If you want to spend the night and have a time-travelling meal - skipping from past to present -, discover the Palácio de Queluz Pousada, set inside the palace's clock tower, and its Cozinha Velha restaurant, where a fine dessert table pays tribute to Portuguese traditional convent sweets. Now you can add to that the D. Maria Theatre, where, once upon a time, plays were staged for the namesake Portuguese queen, a jealous type that allowed only men as performers, even in female roles. The theatre has a capacity of up to 30 people, and is both adequate for lunch and "to watch the Champions League final", says Pousadas de Portugal manager Frederico Costa. In this former thespian haven, you can try stewed partridge, lamb carré and orange pie with a citrus and mint micro-salad covered in chocolate flakes.
This small luxury hotel in Estoi, 10 kilometres away from Faro, has a rococo pastiche style unique in the region, with a French-style garden, rigorously designed in geometric shapes.
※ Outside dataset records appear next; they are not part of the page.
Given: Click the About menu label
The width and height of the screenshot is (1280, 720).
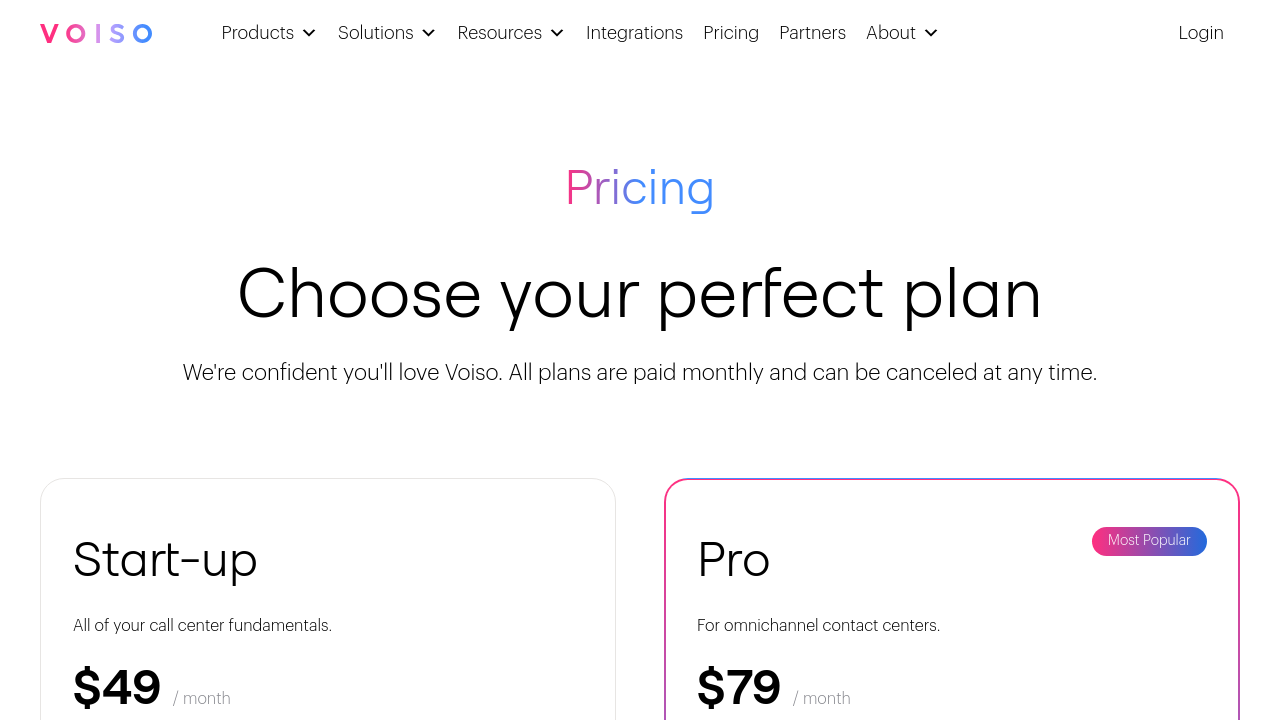Looking at the screenshot, I should pos(890,33).
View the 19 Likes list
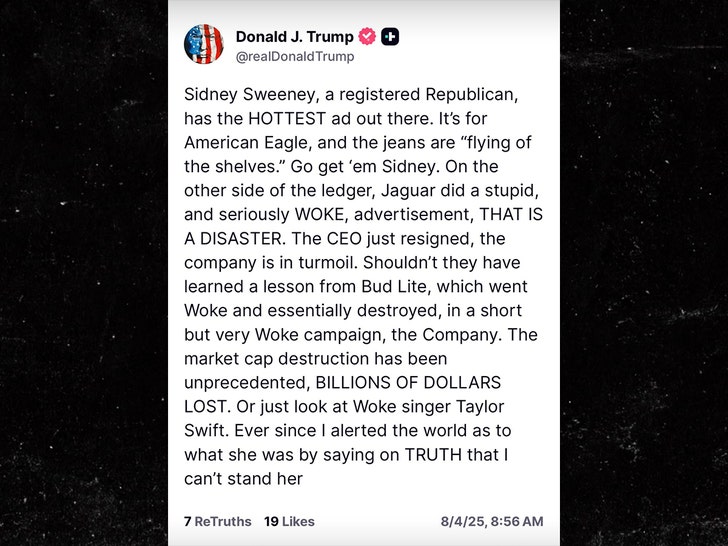Viewport: 728px width, 546px height. click(x=289, y=521)
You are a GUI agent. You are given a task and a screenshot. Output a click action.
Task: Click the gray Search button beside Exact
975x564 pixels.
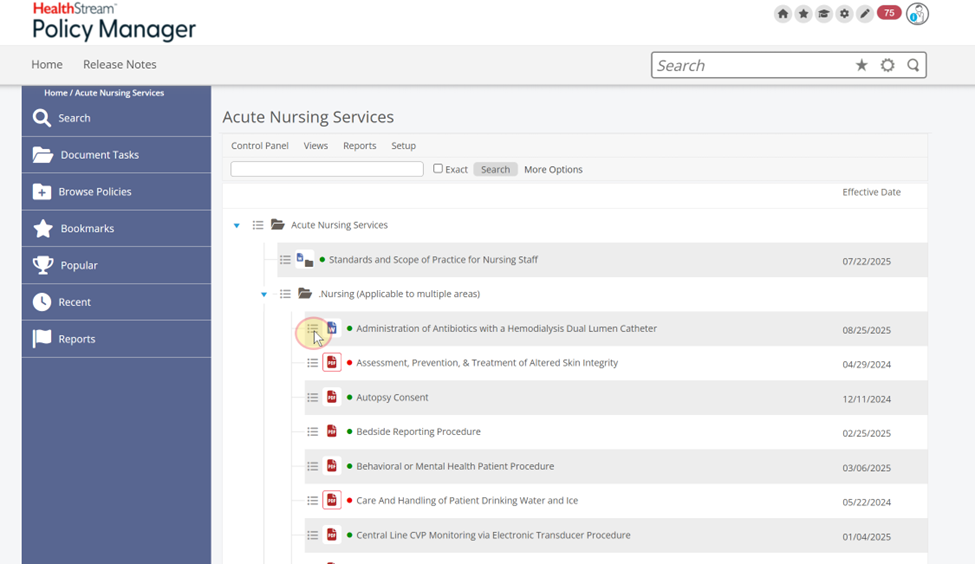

The Palácio de Estoi Pousada is like a fairytale come to life, with walls painted in sugary colours such as marshmallow pink or watery green (like your dream refrigerator). The ceiling has embossed wooden motifs, contrasting with the modern rooms. The Main Hall, which could feature in a Lewis Carroll story, is now available for dinners. Don't forget to take a dip in the tropical showers or the heated indoors pool.
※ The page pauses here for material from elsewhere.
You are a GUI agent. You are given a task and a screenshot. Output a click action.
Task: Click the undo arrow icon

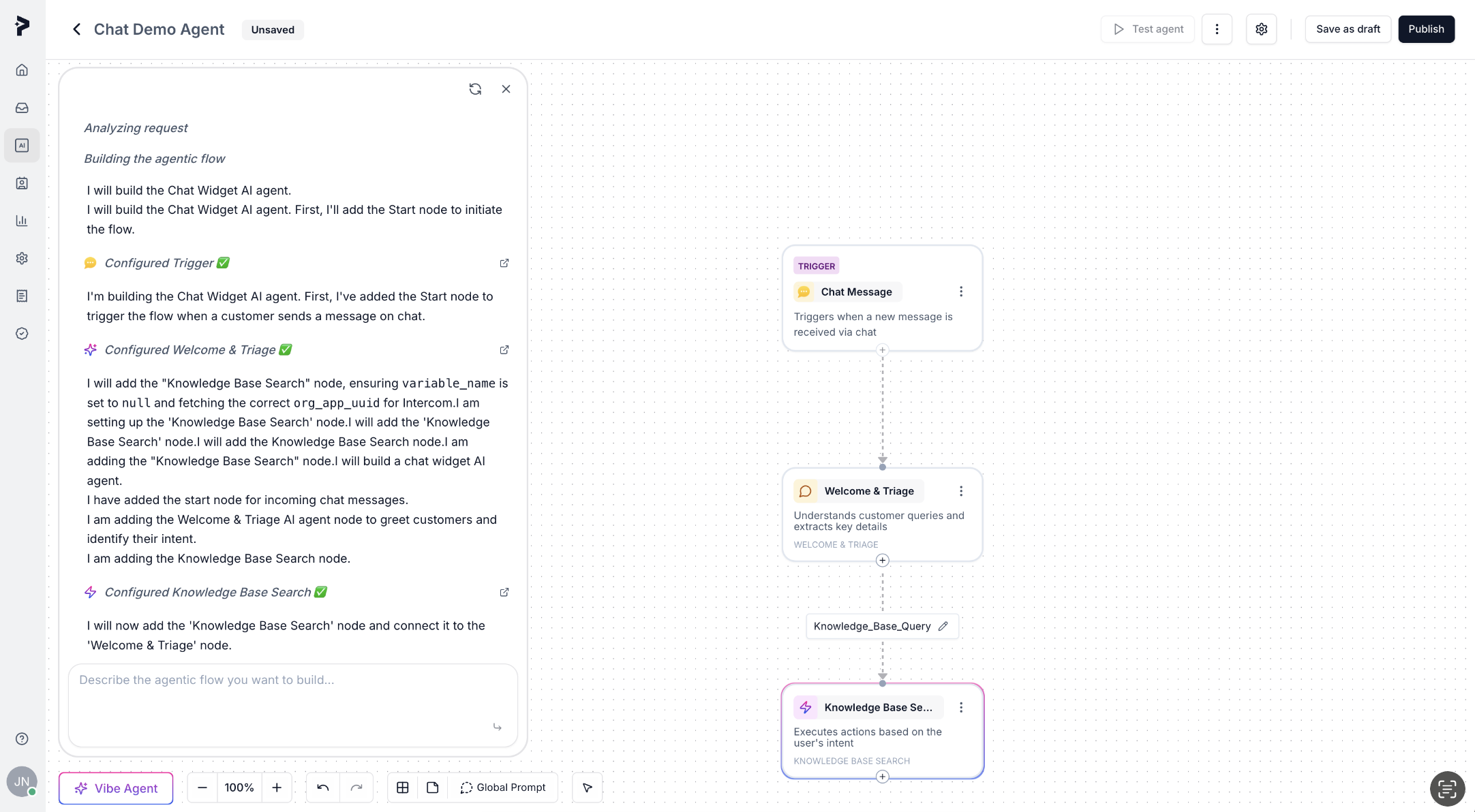pyautogui.click(x=323, y=787)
Sleeping in a castle is nowadays much more comfortable than when buildings had battlements instead of balconies. A night at this castle - built by Portuguese king D. Dinis for his "Holy Queen" Isabel - is a demonstration that love conquers everything, even giant boulders. The rooms in the Castelo de Estremoz Pousada, in Alentejo, maintain a classical decoration, with their four-poster beds, but added contemporary luxuries such as TV and wi-fi. Then there's the imposing castle keep, now open for private meals for groups up to 12 people, with three menus to choose from: one has a traditional tomato soup, sausage and poached eggs, and Brás-style cod; another comes with partridge and mint soup, black pork loins and fava bean stew; and a third includes Serpa cheese on crispy crackers and roast lamb.
The former São Teotónio Hospital in Viseu underwent a renovation by architect Gonçalo Byrne to become a boutique inn. The Viseu Pousada has 84 rooms, a spa, a gym, an inner pool and an outer one. There are also three options for dining: light meals at the Grão Vasco bar, breakfast and occasionally dinners at the Dão Lafões restaurant, and the hardy Viriato, offering the best of local cuisine. Actually, make that four options, since there is a new, more intimate venue: the Wine Lounge. The Pousada cellar became one of the Pousadas Authentic Venues, holding up to 35 people. There are two menus on offer: one with roast cod or roast kid goat, the other with a choice of brill and small cockle risotto or lamb carré.